● Required action 1
List the kinds of local government whose combined budgets the Iowa property tax brief says grew from 2007 to 2009.
● Required action 2
According to the Iowa property tax brief, by what percentage did Iowa's state government spending expand from 2007 to 2009?
● Required action 3
Return everything in the Iowa property tax brief from "The people who" down to "the Great Recession?".

● Study text
== Segment start ==
March 2012 Brief: Volume 19, Number 8
|Click Here for a pdf verison.|
Iowa Property Tax Reform: A One-Eyed View of Government
by Sven R. Larson, Ph.D.
America is in dire need of lower taxes. Our corporate taxes are punitively high, and even income taxes are taking a heavy toll on families around the country. When combined, federal, state, and local taxes can claim more than half of a person’s income on the margin. But perhaps the biggest problem on the tax front is the property tax. It is a long-lasting cornerstone of American taxation and is as deeply rooted in our way of funding government as the notion of public education, which is not a coincidence since property taxes were an original source of funding schools. Today, though, government has sprawled in all different directions. Local governments are involved in everything from housing to sports arenas and convention centers. They are also taking on more and more responsibilities for spending programs that are jointly funded with states and the federal government. Consequently, their budgets have exploded, and their need for revenues has become insatiable. It is therefore no coincidence that whenever there is talk about tax reform, especially property tax reform, cities and counties get worried. The current efforts to reform property taxes in Iowa are a case in point. From the Des Moines Register:
It is easy to see why Iowa’s local governments are worried. Their spending record is not exactly fiscally conservative. The U.S. Census data for local government spending shows that Iowa’s counties, cities, towns, and school districts expanded their budgets by more than 13 percent in two years, from $12.8 billion in 2007 to $14.5 billion 2009 (latest year available). In fairness, this is less than the 17.8 percent expansion of state government spending in Iowa during that time, but this does not make it easier for taxpayers to keep up with the growth in government.
The people who pay for this government spending spree are, ultimately, Iowa’s families. How many of them saw their income grow 8, 7, or even 6 percent per year in the last years before the Great Recession?
But questions about who is going to pay for all this government spending seemed to be shoved to the side when (tax-funded) lobbyists for the local governments in the Hawkeye State had their chance to comment on the proposed property tax reform:
On Tuesday, representatives from those groups described their concerns, focusing on the bills’ limitations on municipalities’ ability to raise revenue through property taxes and the uncertain impacts the reforms could have on their budgets. ‘We do see some concepts here that are trying to help cities absorb the loss. …’ League of Cities lobbyist Jessica Harder told the subcommittee. ‘We at least appreciate the movement toward that, although overall we still are opposed to [the] bill because it is a significant revenue cost to cities.’
I am not a state Legislator in Iowa, and maybe that is a good thing for both me and Iowans. But if I were, I would throw a question back at this lobbyist: How about reviewing where all that extra spending went that you took on back in the heydays before the recession?
== Segment end ==
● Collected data
== Segment start ==
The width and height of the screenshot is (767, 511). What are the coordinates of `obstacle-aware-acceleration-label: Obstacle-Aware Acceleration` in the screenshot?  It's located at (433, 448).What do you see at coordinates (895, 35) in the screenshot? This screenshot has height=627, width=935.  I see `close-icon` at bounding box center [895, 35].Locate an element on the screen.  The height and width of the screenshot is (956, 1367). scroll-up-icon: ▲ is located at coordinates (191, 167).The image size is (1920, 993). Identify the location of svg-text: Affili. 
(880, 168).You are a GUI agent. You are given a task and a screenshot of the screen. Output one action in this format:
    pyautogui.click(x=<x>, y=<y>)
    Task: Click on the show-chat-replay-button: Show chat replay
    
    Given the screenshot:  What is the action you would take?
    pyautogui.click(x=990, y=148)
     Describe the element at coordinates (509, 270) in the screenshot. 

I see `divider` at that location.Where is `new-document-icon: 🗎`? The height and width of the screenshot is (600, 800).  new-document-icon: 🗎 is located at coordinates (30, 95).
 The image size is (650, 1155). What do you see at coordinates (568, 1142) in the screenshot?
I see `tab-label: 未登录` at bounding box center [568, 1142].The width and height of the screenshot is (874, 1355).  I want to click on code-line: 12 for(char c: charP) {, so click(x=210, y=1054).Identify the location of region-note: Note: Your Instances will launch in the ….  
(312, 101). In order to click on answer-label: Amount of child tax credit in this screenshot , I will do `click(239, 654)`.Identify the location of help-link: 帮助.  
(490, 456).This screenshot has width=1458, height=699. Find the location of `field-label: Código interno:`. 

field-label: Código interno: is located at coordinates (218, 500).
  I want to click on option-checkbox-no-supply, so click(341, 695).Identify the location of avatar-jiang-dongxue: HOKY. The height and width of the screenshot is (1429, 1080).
== Segment end ==
● Output 1
Counties, cities, towns, and school districts

● Output 2
17.8 percent

● Output 3
The people who pay for this government spending spree are, ultimately, Iowa’s families. How many of them saw their income grow 8, 7, or even 6 percent per year in the last years before the Great Recession?